Im Ermittlungsverfahren gegen eine Frau aus Künzelsau wegen Totschlags an einem Siebenjährigen hat die Staatsanwaltschaft einen psychiatrischen Gutachter beauftragt.

Auf Anraten ihrer Anwältin schweigt die Frau zu den Vorwürfen. Deshalb muss die Ermittlungsgruppe des Kriminalkommissariats in Künzelsau (Hohenlohekreis) anhand von Zeugenaussagen und der Spurenlage am Tatort versuchen, zu rekonstruieren, was in der Nacht vom 27. auf 28. April im Wohnhaus der Beschuldigten geschehen sein könnte.

In dem Haus wurde am nächsten Morgen ein siebenjähriger Junge tot aufgefunden, auf den die Frau aufgepasst hatte.

Ein Haus in Künzelsau, in dem möglicherweise ein sieben Jahre alter Junge umgebracht wurde. (Foto: SWR)
In diesem Haus in Künzelsau soll der Junge gefunden worden sein.

Beschuldigte galt als unbescholtene Bürgerin

Für die Staatsanwaltschaft ist es auch wichtig, mehr über die Persönlichkeit und die Lebensumstände der Frau in Erfahrung zu bringen. Sie galt in Künzelsau als unbescholtene Bürgerin.

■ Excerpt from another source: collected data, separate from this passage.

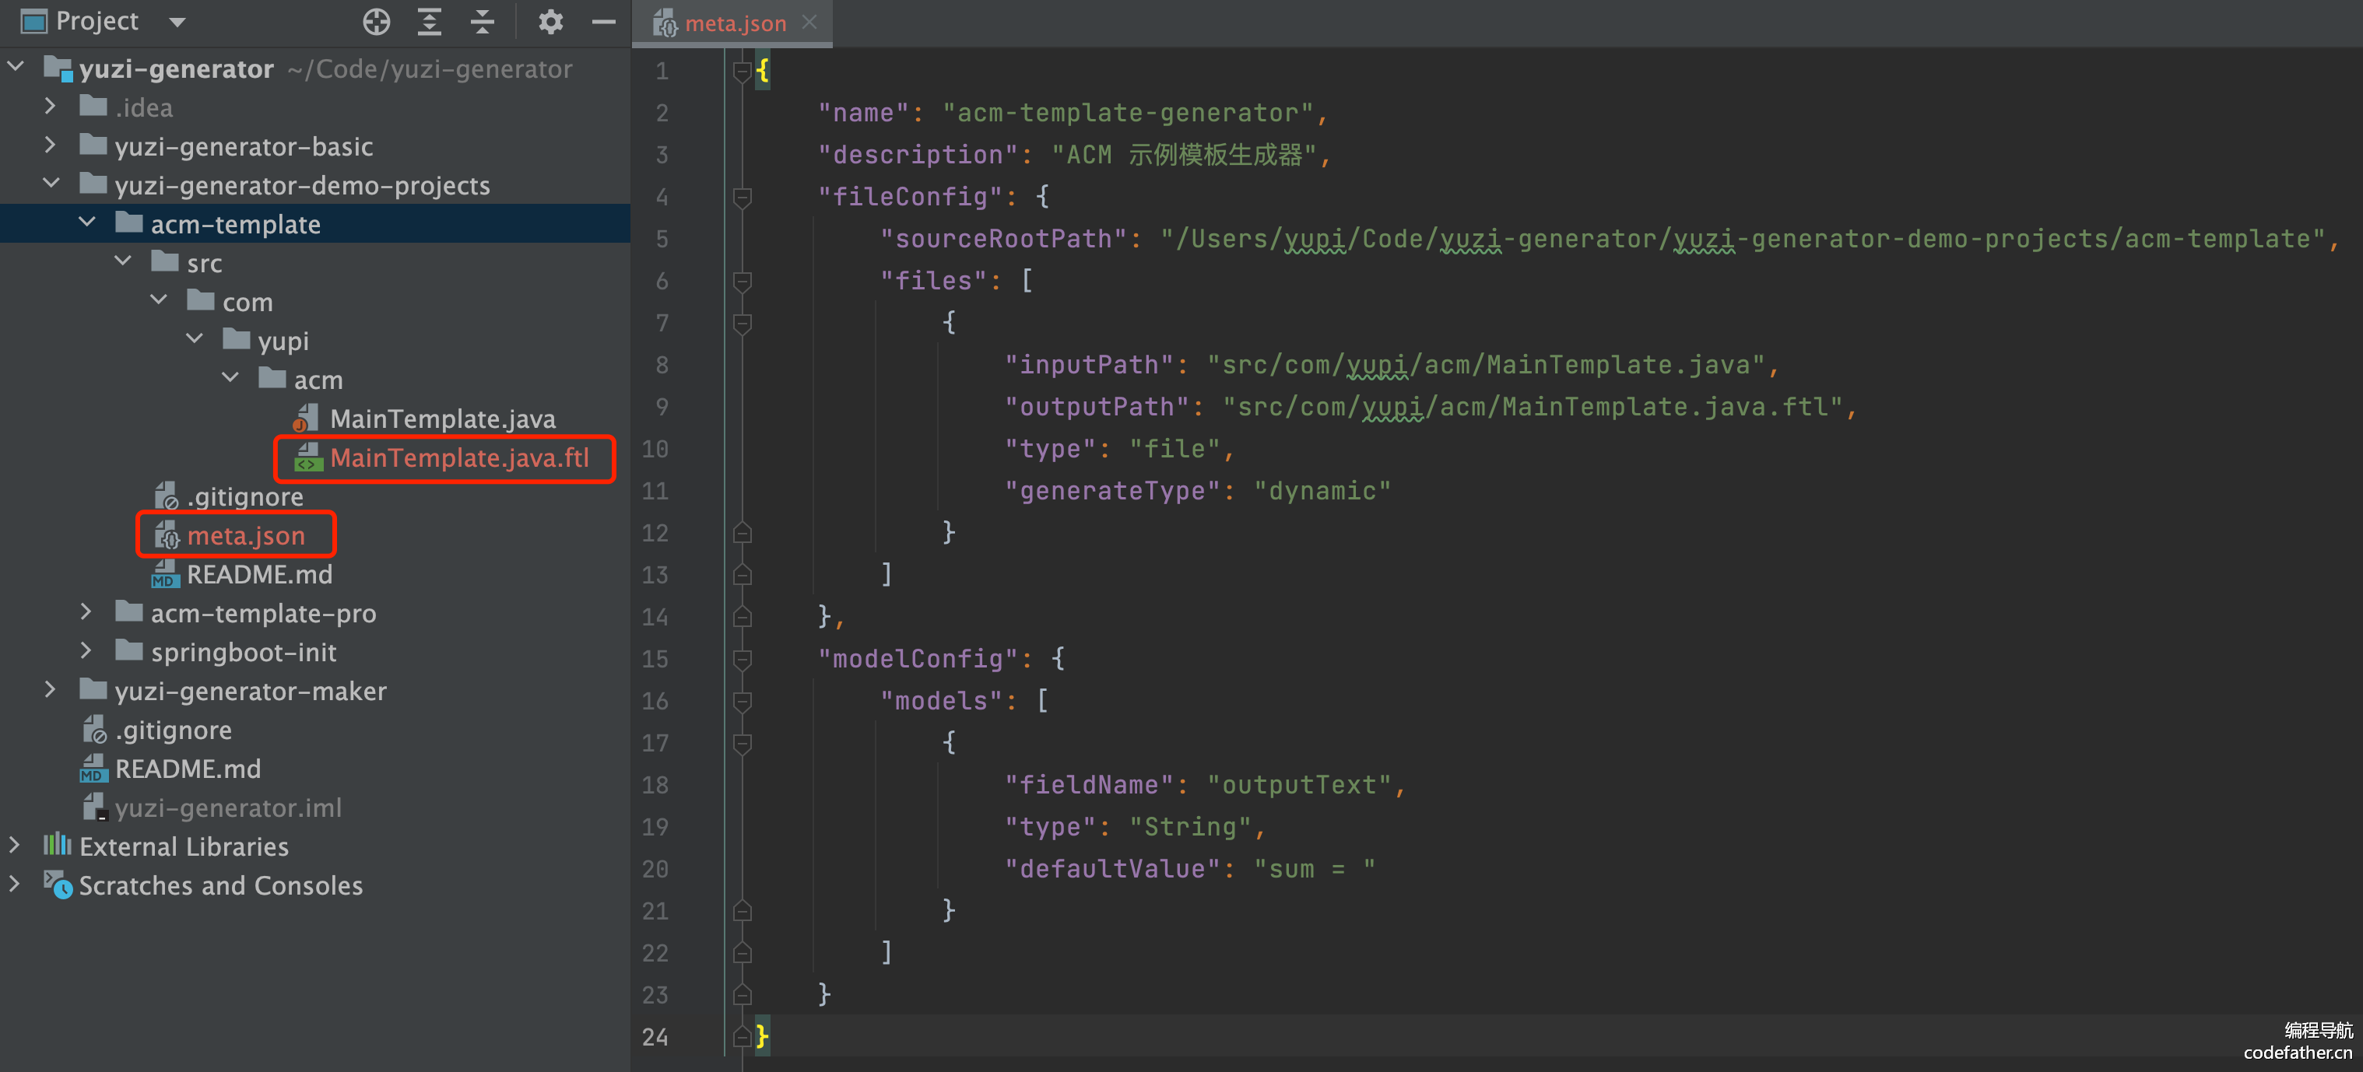This screenshot has height=1072, width=2363.
Task: Click the Scratches and Consoles icon
Action: [x=57, y=885]
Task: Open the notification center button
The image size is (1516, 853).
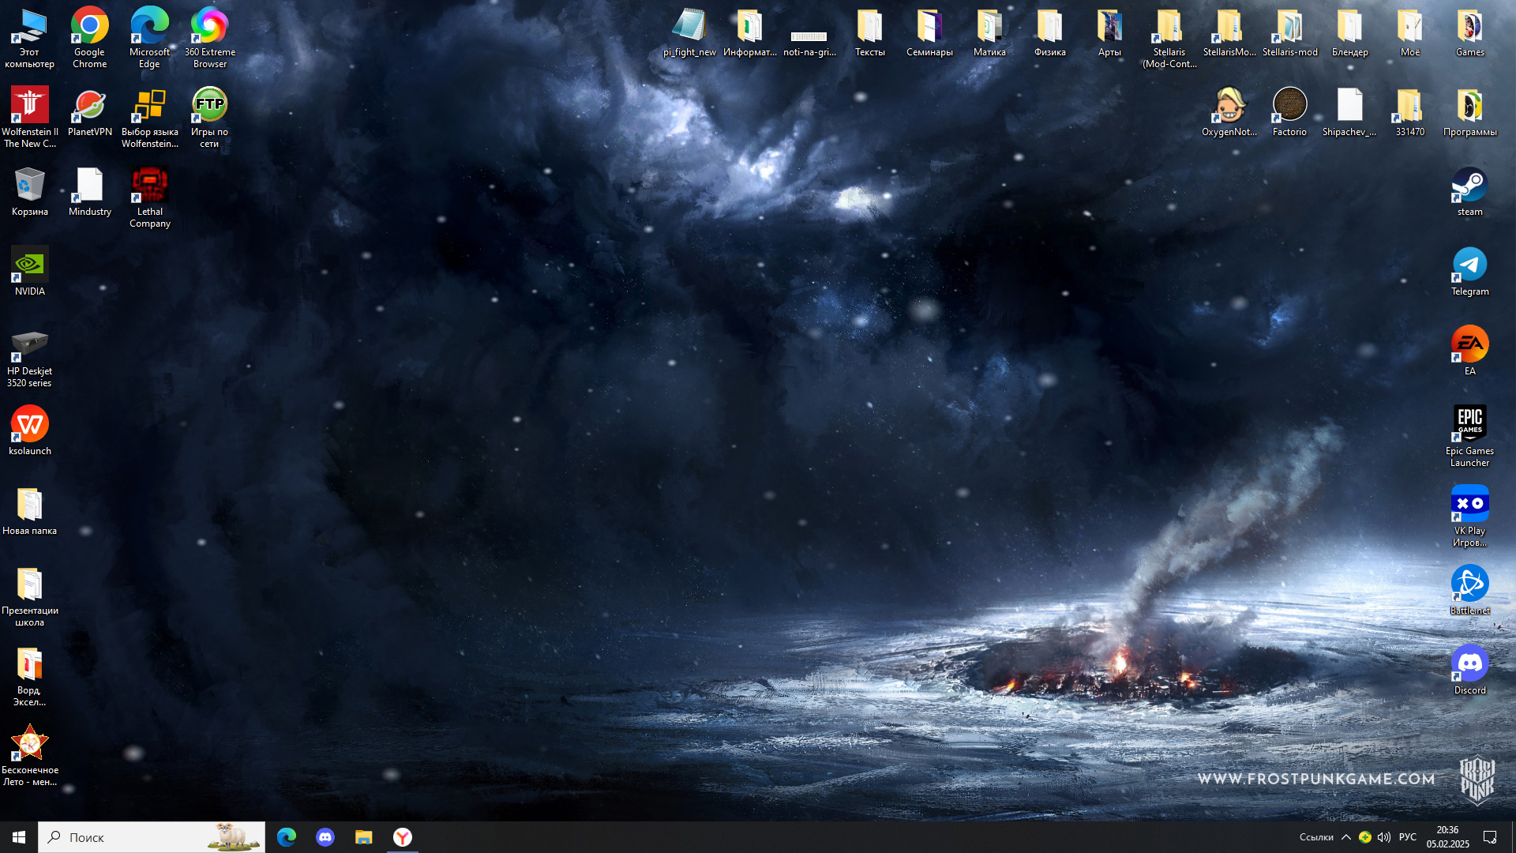Action: [x=1490, y=837]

Da passt eine solche Gewalttat nur schwer ins Bild.

Wie also konnte es mutmaßlich dazu kommen, wäre sie überhaupt dazu fähig? Um solche Fragen zu beantworten, hat die Staatsanwaltschaft einen psychiatrischen Gutachter aus dem Klinikum am Weissenhof in Weinsberg (Kreis Heilbronn) beauftragt.